The architecture of StackOverflow
One of the most interesting talks these weeks, and a rare insight into one of the most active pages on the web: Marco Cecconi of StackOverflow speaks about the general server architecture, why they don’t unit-test (!), how they release (5 times a day) and shows some awesome server load screenshots. It’s fascinating that they run one of the most trafficked pages (that also uses long-polling “real-time” messaging !) on just 25 servers, most of them on 10% load all the time. “We could run it on just 5 servers if needed”. Awesome. Nice statements regarding caching and using existing code, too.

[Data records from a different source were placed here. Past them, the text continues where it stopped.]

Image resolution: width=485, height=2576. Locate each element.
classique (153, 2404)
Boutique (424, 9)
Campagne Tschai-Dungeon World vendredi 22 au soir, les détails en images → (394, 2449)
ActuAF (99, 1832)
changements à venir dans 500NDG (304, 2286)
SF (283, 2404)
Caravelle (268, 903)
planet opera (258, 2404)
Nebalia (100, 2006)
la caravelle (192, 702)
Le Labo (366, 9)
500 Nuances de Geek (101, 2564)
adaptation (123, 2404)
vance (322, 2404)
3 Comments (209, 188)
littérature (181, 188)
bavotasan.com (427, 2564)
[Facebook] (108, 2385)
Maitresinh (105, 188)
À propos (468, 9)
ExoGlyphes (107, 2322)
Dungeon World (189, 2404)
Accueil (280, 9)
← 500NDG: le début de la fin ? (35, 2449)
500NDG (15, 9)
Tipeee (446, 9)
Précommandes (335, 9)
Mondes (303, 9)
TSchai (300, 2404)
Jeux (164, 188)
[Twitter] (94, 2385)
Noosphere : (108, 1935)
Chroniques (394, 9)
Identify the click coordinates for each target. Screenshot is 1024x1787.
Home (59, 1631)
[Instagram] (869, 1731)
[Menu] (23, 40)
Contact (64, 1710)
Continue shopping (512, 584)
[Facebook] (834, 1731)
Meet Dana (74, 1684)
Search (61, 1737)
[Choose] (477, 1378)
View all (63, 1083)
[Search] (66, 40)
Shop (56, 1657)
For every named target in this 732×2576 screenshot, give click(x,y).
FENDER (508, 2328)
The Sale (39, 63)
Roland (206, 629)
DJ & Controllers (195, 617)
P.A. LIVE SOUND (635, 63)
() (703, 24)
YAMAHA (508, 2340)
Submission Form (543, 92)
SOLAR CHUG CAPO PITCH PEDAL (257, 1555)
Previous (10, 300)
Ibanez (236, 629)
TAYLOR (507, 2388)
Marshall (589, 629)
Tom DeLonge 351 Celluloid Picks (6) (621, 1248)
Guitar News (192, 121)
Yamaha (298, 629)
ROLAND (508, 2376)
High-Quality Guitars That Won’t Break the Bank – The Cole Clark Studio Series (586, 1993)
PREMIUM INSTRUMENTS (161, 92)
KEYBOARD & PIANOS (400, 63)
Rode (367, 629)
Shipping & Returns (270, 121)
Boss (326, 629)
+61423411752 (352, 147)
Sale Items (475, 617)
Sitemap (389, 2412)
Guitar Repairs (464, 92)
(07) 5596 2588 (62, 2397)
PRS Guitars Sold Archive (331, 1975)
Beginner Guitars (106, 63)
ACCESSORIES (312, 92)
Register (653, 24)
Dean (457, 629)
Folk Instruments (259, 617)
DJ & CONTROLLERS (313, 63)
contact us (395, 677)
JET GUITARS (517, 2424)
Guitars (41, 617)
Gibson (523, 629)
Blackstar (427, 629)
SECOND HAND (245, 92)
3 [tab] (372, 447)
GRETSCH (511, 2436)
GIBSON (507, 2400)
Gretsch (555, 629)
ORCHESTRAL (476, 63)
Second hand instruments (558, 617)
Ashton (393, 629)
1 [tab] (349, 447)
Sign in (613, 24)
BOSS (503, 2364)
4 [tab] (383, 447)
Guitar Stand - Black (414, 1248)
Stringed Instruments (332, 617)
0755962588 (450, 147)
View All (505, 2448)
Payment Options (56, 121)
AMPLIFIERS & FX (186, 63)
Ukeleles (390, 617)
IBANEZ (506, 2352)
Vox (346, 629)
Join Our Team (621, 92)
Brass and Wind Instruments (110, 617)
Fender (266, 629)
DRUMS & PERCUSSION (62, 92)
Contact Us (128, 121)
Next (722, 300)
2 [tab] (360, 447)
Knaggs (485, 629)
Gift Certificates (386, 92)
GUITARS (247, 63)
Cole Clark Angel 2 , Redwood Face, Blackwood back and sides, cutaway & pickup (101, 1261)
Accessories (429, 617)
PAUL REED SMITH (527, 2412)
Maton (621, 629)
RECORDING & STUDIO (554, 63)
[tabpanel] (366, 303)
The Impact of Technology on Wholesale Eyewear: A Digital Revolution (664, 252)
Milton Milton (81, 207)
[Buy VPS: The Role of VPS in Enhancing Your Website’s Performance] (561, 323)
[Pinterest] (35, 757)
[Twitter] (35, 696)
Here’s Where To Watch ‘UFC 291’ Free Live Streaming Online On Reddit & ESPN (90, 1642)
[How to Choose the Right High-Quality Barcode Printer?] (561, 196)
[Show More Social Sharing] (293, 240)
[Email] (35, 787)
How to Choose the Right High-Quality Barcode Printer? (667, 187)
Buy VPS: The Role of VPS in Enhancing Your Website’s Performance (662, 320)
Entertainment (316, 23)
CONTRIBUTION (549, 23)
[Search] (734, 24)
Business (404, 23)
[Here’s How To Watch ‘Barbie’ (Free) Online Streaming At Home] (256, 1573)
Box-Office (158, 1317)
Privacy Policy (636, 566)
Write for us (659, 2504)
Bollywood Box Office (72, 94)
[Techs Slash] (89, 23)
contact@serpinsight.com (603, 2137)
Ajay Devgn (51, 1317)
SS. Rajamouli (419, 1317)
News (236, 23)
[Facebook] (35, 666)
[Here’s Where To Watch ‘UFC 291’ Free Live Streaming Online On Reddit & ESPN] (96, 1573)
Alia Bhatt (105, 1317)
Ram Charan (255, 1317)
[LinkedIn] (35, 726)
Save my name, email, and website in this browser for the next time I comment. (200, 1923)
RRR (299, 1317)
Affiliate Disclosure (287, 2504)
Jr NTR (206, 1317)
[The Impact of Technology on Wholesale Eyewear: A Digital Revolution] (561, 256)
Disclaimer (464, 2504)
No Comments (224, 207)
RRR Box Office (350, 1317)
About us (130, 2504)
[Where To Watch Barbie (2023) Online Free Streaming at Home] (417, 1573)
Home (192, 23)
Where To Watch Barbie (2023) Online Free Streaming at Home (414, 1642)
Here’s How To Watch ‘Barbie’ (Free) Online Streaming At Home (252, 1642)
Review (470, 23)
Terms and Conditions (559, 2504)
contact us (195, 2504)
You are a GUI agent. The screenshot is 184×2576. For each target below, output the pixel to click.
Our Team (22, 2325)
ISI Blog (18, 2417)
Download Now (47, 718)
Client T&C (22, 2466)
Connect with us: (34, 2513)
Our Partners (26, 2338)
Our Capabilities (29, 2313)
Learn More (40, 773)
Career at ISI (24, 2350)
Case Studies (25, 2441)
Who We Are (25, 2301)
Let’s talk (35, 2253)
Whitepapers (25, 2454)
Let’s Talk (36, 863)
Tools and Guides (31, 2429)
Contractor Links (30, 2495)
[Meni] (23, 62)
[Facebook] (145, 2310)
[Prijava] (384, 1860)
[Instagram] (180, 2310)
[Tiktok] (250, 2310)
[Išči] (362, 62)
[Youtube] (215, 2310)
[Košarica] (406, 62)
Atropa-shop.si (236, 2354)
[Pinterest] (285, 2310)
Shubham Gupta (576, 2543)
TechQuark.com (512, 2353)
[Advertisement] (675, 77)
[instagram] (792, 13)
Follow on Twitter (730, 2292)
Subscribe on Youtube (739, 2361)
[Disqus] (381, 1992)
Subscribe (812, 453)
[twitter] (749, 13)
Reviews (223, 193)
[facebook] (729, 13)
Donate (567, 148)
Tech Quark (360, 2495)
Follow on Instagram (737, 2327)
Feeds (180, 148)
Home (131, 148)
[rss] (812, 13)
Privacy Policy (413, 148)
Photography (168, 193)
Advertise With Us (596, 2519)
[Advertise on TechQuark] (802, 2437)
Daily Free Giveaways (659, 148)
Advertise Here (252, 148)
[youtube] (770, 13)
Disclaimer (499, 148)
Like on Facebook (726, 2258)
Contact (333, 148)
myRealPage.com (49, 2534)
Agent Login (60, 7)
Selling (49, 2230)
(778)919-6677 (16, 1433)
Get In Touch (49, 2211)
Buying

I really like the Get-Things-Done attitude and the simple, but productive view on workflow (use multiple monitors, don’t be the nerd sitting in front of a laptop). The code is not perfect (lots of static methods), they don’t even test, only have a hand full of developers (!) and nearly no downtime. Ah yes, and they run one of the most successful sites in the history of the internet.
“Languages are just tools”. “You’ll be successful anyways, or fail anyways [it does not depend on the language].” I really like that guy. And by the way, they mainly use dot.net for the site. Make sure you also check out the links, especially #5 shows the current tech stack used in the company.
And by the way, have you noticed that EXTREMELY huge presentation screen ? Awesome! They obviously did this in a cinema or university audimax.
Update #1:
The slides of this talk:
https://speakerdeck.com/sklivvz/the-architecture-of-stackoverflow-developer-conference-2013
Update #2:
Thread on news.ycombinator.com regarding this topic, and Marco Cecconi (and other StackOverflow IT guys) have joined:
https://news.ycombinator.com/item?id=7052835
Update #3:
Excellent article in the StackOverflow tech blog showing how StackExchange was build back in 2008 (lots of technical details):
http://blog.stackoverflow.com/2008/09/what-was-stack-overflow-built-with/
Update #4:
Official 2009 database dump (legally available directly on StackOverflow):
http://blog.stackoverflow.com/2009/06/stack-overflow-creative-commons-data-dump/
Update #5:
AWESOME! Full up-to-date list of software, technology, methods and servers used for StackExchange:
http://meta.stackoverflow.com/questions/10369/which-tools-and-technologies-are-used-to-build-the-stack-exchange-network
Update #6:
This excellent YouTube comment by Joseph Lust sums it up perfectly:
* Use static methods everywhere instead of OOP
* Write the least code possible
* Keep entire site compilation under 10s
* Cache every single object, it’s faster
* Design to scale Up before Out
* Use 368GB memory for your servers/db’s
* Don’t write tests, have your users find defects
* Don’t reinvent square wheels
TDD Doesn’t work well with static classes? That’s news to me. Why does a test case care about instantiation? Why should it? I suppose there’s no writing a failed test case for Math.Add(1,2), eh?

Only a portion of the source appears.